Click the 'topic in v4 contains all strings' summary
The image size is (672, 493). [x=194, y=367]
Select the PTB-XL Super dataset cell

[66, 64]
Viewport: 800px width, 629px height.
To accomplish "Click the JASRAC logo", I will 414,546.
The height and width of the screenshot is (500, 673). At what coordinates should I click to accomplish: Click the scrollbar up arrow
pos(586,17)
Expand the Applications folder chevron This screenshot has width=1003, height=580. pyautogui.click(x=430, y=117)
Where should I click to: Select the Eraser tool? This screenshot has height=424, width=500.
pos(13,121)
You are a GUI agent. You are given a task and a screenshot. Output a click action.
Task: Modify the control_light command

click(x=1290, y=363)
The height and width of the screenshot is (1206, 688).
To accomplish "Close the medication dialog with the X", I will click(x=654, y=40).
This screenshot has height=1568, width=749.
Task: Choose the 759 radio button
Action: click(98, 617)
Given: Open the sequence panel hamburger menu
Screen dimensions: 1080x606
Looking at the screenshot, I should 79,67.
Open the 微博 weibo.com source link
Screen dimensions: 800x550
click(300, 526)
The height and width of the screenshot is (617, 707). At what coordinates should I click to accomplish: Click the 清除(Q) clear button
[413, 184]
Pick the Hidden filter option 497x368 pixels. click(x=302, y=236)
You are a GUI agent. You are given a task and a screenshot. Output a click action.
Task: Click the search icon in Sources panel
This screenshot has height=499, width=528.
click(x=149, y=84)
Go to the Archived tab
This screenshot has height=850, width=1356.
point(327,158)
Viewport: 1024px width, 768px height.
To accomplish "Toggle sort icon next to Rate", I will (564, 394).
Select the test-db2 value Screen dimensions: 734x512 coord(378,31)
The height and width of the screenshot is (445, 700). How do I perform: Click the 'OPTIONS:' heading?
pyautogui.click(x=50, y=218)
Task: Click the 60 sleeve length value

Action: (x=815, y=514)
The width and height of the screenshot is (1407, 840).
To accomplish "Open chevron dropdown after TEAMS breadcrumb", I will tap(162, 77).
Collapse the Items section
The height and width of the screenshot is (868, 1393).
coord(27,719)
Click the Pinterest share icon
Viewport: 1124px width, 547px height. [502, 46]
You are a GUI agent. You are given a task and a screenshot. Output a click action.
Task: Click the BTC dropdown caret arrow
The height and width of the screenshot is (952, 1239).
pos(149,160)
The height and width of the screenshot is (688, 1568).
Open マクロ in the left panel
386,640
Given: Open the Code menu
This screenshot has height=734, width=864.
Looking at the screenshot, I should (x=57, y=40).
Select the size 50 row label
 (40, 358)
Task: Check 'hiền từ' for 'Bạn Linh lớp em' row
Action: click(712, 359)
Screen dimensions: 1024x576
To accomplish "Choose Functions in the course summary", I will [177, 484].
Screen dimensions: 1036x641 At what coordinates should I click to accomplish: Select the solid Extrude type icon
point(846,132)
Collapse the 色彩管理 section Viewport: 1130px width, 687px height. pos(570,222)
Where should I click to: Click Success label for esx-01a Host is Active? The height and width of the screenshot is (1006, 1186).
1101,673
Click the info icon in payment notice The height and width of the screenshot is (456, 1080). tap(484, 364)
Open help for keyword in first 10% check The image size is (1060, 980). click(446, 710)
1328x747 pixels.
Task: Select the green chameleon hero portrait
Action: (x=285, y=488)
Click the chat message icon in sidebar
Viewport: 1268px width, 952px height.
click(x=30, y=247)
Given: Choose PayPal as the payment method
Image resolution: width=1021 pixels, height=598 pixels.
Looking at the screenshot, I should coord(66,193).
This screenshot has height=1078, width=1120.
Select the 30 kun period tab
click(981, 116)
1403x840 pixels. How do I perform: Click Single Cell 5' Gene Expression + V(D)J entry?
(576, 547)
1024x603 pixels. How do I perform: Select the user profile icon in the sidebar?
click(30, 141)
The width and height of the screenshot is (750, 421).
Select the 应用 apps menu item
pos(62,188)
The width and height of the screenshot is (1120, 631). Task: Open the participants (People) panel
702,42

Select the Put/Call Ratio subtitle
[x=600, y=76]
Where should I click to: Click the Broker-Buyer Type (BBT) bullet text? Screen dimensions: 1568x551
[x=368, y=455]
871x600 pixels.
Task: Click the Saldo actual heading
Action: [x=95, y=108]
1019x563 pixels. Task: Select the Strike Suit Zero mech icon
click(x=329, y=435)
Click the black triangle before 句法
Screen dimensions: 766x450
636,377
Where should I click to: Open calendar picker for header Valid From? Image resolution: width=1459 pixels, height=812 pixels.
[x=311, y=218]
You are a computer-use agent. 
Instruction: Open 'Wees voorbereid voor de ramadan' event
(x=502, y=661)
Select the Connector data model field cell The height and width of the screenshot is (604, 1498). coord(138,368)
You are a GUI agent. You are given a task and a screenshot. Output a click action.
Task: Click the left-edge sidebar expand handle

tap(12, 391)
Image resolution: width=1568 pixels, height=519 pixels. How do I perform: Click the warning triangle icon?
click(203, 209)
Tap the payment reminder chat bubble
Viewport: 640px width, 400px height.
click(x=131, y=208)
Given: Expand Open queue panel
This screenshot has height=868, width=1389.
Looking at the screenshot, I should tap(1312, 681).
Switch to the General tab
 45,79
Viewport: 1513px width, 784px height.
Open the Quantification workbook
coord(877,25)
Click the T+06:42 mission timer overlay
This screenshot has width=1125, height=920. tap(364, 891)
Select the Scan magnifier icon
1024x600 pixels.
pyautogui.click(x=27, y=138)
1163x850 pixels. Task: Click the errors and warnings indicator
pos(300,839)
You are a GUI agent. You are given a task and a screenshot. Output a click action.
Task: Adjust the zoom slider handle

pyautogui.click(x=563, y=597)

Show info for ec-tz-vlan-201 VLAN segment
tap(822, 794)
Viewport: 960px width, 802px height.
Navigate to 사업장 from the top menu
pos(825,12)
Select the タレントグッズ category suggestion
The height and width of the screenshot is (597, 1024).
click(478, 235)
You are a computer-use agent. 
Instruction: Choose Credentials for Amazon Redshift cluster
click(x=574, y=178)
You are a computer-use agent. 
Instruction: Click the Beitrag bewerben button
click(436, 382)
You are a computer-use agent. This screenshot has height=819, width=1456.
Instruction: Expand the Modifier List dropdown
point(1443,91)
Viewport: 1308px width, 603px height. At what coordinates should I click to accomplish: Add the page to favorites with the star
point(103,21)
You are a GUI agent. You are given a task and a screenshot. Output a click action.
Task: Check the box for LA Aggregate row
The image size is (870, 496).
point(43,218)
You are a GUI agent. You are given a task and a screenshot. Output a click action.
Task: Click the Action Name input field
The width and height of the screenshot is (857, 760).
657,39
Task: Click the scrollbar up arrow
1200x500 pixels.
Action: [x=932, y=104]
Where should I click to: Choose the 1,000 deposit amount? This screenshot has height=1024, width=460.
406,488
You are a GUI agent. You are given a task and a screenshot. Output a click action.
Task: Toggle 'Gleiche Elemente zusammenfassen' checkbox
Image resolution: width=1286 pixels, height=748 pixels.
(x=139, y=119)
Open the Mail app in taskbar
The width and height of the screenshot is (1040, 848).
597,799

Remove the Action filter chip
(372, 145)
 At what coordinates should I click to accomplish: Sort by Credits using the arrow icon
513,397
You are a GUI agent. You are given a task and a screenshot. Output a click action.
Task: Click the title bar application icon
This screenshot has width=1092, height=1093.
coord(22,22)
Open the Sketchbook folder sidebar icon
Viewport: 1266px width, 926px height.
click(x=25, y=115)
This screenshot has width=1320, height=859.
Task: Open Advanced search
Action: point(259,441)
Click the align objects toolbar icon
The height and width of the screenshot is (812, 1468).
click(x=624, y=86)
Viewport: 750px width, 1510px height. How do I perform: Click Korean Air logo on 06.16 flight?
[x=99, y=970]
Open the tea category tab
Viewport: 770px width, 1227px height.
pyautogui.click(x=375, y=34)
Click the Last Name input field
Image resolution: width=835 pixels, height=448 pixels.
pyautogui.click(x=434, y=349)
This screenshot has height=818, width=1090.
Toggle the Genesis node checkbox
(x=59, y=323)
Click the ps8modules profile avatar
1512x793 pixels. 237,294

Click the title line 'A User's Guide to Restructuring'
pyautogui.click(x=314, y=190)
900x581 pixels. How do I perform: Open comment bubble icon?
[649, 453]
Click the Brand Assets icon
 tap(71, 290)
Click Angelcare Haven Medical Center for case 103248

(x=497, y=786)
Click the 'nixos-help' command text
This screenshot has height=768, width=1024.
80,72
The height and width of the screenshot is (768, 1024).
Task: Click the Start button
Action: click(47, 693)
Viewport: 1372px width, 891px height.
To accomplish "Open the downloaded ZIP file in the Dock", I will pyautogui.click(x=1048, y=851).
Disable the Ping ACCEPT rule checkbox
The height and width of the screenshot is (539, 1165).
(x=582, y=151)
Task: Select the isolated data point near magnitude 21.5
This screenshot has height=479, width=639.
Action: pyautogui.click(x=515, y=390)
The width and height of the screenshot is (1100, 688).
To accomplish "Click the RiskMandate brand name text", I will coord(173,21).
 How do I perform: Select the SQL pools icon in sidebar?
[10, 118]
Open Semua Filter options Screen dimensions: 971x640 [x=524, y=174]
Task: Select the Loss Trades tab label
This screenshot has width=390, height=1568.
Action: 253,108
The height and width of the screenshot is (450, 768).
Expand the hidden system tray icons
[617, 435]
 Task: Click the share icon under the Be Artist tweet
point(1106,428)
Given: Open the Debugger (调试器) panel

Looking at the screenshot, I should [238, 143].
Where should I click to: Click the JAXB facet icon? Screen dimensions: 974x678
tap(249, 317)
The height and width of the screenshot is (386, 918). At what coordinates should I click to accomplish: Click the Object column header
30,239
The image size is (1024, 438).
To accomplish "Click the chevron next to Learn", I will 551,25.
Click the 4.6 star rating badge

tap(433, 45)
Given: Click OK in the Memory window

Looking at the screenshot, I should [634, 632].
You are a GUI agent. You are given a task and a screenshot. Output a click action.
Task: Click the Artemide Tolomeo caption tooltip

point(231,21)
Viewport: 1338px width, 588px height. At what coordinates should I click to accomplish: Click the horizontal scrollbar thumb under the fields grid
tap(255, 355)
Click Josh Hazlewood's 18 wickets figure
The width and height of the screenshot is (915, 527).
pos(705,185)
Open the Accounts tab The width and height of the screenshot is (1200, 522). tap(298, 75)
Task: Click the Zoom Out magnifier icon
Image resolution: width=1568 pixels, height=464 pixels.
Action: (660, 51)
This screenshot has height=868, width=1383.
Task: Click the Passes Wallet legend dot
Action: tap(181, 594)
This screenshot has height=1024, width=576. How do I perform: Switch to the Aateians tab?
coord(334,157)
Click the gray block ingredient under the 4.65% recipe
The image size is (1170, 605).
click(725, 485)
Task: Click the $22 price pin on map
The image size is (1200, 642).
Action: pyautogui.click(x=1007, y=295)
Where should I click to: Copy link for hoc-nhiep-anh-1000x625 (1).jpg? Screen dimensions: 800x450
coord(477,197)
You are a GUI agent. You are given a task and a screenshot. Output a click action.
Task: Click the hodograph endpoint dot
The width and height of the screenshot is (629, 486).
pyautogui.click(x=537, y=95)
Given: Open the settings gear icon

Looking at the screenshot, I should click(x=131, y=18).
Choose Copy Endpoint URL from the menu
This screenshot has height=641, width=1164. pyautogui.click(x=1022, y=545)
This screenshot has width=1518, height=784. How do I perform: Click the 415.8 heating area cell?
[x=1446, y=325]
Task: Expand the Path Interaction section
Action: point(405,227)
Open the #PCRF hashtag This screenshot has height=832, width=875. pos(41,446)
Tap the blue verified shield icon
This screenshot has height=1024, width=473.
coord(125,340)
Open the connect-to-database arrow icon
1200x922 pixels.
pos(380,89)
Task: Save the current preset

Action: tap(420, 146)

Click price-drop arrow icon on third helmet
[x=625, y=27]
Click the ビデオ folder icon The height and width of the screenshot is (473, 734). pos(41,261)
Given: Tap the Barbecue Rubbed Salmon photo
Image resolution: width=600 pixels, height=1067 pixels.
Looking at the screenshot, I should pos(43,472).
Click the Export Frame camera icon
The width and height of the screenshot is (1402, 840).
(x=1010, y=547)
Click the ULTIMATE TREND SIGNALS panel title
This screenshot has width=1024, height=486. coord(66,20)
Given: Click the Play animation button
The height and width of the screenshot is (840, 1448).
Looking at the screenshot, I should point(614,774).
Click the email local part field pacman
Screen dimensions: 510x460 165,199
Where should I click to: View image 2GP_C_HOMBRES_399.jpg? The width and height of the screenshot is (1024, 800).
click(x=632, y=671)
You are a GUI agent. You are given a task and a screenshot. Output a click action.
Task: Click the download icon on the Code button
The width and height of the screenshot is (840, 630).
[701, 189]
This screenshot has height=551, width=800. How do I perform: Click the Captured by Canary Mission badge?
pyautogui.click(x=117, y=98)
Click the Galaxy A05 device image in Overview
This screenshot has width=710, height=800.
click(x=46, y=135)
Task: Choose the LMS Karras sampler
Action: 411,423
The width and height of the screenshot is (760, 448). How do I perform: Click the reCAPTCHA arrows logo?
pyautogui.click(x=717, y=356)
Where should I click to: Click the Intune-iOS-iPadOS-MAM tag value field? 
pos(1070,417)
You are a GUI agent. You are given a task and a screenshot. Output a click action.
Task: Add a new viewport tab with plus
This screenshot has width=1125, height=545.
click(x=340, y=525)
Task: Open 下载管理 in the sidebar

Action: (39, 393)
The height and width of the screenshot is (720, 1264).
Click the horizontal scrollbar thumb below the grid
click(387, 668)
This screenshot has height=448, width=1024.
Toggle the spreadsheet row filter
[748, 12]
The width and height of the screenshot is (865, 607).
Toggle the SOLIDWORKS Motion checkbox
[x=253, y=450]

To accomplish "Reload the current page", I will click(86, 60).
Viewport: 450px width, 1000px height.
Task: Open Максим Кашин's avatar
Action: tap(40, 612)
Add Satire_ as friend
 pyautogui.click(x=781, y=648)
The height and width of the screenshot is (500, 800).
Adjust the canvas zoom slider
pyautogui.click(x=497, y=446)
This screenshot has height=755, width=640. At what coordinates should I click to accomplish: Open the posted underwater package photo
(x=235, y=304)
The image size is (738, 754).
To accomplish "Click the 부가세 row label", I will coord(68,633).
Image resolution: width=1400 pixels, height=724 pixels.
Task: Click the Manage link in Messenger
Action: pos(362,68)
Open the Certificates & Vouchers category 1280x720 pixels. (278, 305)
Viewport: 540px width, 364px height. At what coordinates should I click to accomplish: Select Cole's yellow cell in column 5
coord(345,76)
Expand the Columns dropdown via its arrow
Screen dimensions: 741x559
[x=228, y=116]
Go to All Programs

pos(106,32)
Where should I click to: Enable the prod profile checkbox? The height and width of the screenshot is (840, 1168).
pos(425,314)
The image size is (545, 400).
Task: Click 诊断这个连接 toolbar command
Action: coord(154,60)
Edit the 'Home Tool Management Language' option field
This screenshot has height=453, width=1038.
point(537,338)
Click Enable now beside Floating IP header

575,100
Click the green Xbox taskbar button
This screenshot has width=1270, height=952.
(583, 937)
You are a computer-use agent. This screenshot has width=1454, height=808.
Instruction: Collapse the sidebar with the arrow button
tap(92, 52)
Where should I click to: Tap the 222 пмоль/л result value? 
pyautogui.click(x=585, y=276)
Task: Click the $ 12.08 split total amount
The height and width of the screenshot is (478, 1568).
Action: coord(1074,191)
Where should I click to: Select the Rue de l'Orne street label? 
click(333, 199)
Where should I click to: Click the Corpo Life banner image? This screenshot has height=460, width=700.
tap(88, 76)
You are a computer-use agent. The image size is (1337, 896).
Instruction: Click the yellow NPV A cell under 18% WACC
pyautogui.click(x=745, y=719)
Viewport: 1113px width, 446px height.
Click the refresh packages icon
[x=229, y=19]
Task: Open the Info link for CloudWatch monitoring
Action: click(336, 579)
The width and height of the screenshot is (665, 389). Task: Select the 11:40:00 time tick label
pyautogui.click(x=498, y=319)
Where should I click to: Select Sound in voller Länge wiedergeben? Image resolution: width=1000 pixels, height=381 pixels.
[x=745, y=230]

## Exercise directions
Lines with "chevron" in the records above: copy every one of them.

## Exercise solution
Expand the Applications folder chevron This screenshot has width=1003, height=580. pyautogui.click(x=430, y=117)
To accomplish "Open chevron dropdown after TEAMS breadcrumb", I will tap(162, 77).
To accomplish "Click the chevron next to Learn", I will 551,25.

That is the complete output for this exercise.